Il posto ideale per collocare la ricostruzione del Colosso di Costantino non poteva che essere il giardino di villa Caffarelli, dove sono i resti delle fondamenta del podio del tempio di Giove Capitolino (inaugurato nel 509 a.C. e più volte ricostruito); abbiamo, in effetti, elementi per ipotizzare che Costantino possa aver riutilizzato proprio la statua di culto del tempio, che era stata danneggiata da un fulmine tra il 217 e il 222 d.C. Del resto il riciclo delle sculture più antiche è tipico del suo regno. Pensiamo in particolare all’Arco di Costantino: una costruzione altamente rappresentativa della romanità nelle sue funzioni politiche, religiose e istituzionali, che, lungi dall’essere un’opera d’arte omogenea, è un’antologia estremamente interessante della scultura romana, in quanto mette insieme i Daci di età traianea, le scene di caccia e i sacrifici di Adriano, l’allocuzione di Marco Aurelio con le imprese belliche di Costantino. Più volte è stato detto che nel IV secolo il marmo a Roma incontrava gravi difficoltà di approvvigionamento, e pertanto era normale riassemblare opere precedenti, ma è molto probabile che l’imperatore abbia volutamente utilizzato i rilievi di monumenti dedicati a tre grandi imperatori del passato, sostituendo le loro teste con il suo ritratto, proprio perché era lui, Costantino, “il nuovo Traiano, il nuovo Adriano, il nuovo Marco Aurelio”.

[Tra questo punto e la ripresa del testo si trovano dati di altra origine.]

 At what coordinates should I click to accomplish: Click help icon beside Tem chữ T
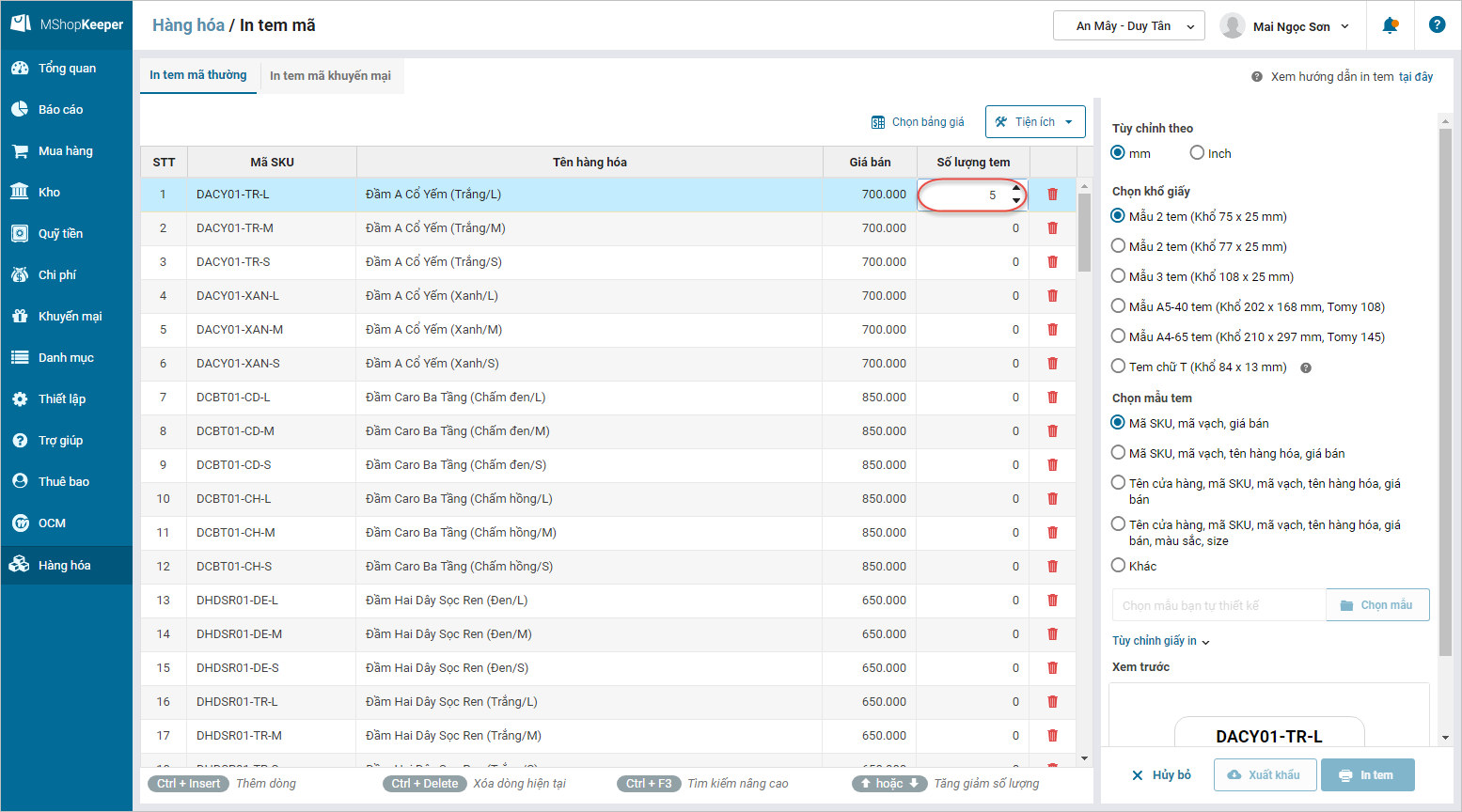[x=1305, y=367]
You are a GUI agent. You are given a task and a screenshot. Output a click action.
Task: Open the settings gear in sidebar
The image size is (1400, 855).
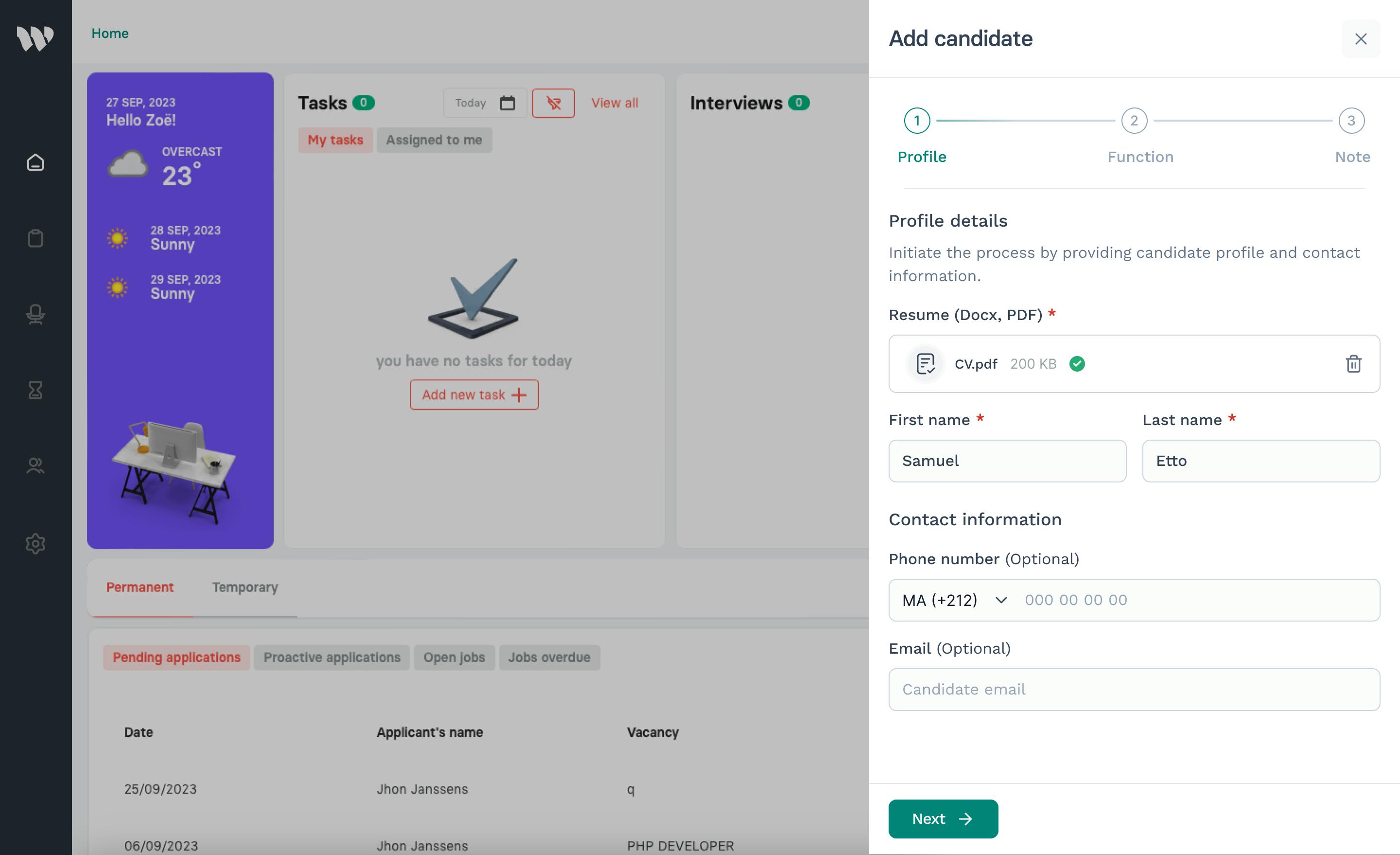coord(35,543)
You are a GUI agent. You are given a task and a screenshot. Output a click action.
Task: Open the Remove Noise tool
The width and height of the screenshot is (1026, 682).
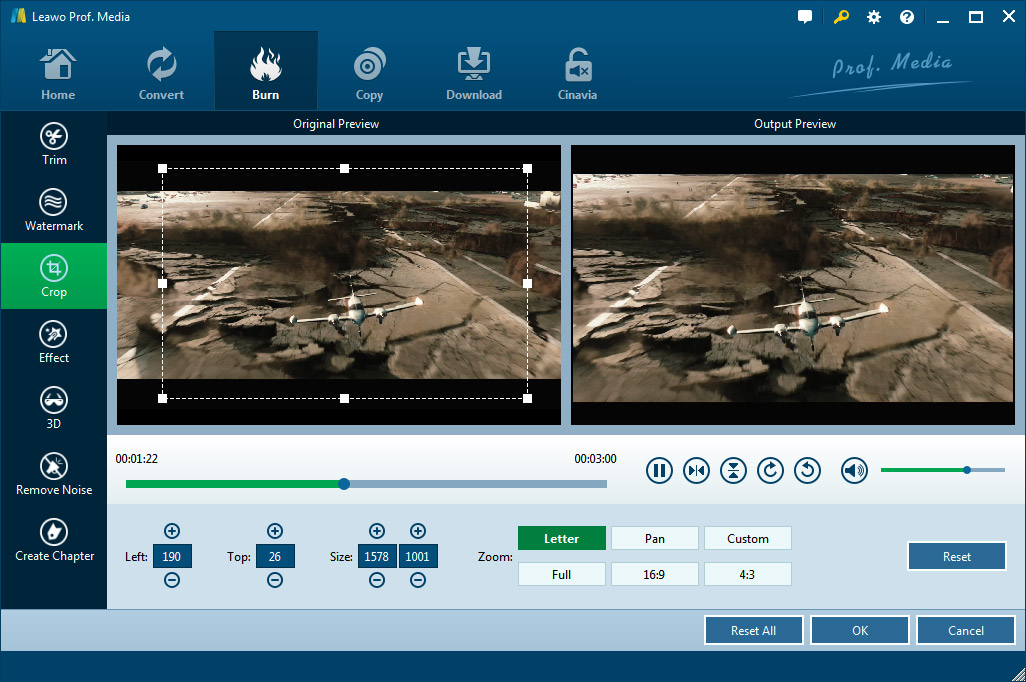tap(54, 474)
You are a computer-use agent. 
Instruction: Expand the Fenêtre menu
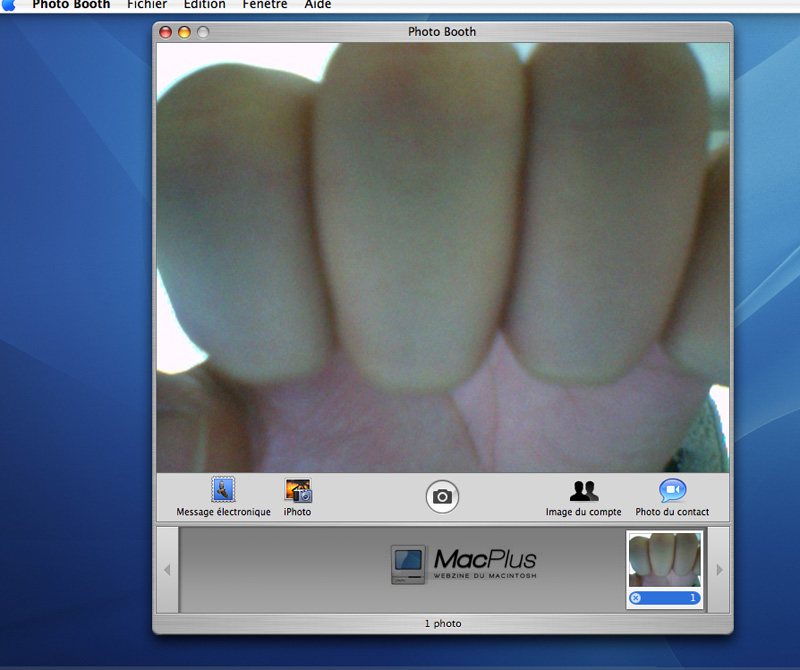(x=265, y=5)
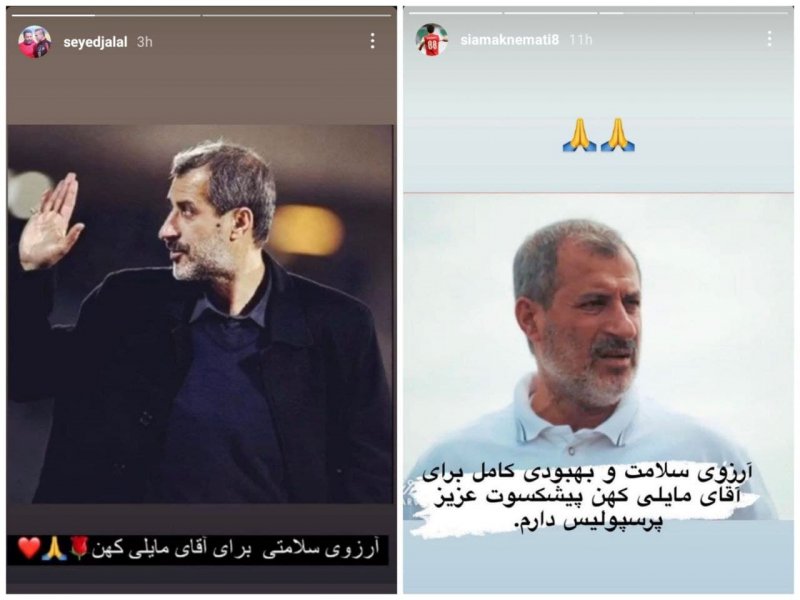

Quando Costantino diventa imperatore, dopo aver sconfitto Massenzio nel 312 d.C. nella battaglia di Ponte Milvio, non vuole salire sul Campidoglio, non vuole sacrificare a Giove, perché si apre a quella che sarà la nuova era (secondo la tradizione avrebbe ottenuto la vittoria usando un simbolo cristiano come emblema del suo esercito), ma, nonostante questo, utilizza i modelli della tradizione pagana: è assolutamente plausibile che abbia usato la statua di Giove Ottimo Massimo per collocarla con il suo nuovo volto nella basilica di Massenzio (poi divenuta di Costantino) sulla via Sacra.

La replica della statua colossale di Costantino, prima di arrivare a Roma, dove è visibile gratuitamente almeno fino a tutto il prossimo anno giubilare (per il futuro si pensa di custodirla nel Museo della Civiltà Romana, per ora ancora chiuso), è stata presentata per la prima volta a Milano dal 17 novembre 2022 al 27 febbraio 2023, in occasione della mostra Recycling Beauty, a cura di Salvatore Settis e Anna Anguissola con Denise La Monica. Promossa da Fondazione Prada, la mostra proponeva i risultati di un progetto interamente dedicato al tema del riuso di antichità greche e romane in contesti post-antichi, dal Medioevo al Barocco.

8 Colossus Fragmenta. ©Irene Gaumè Factum Foundation

La complessa operazione di ricostruzione è avvenuta dopo che a fine marzo 2022 un team della Factum Foundation ha trascorso tre giorni nel cortile dei Musei Capitolini scansionando i frammenti presenti con la tecnica della fotogrammetria. Ogni frammento è stato modellato in 3D e posizionato sul corpo digitale della statua, creata utilizzando come esempio iconografico altre statue di culto di età imperiale in pose simili, tra cui la colossale statua di Giove del I secolo d.C. conservata all’Ermitage di San Pietroburgo, probabilmente ispirata allo Zeus di Olimpia, e la grande copia in gesso della statua dell’imperatore Claudio, ritratto come Giove, allestita al Museo dell’Ara Pacis.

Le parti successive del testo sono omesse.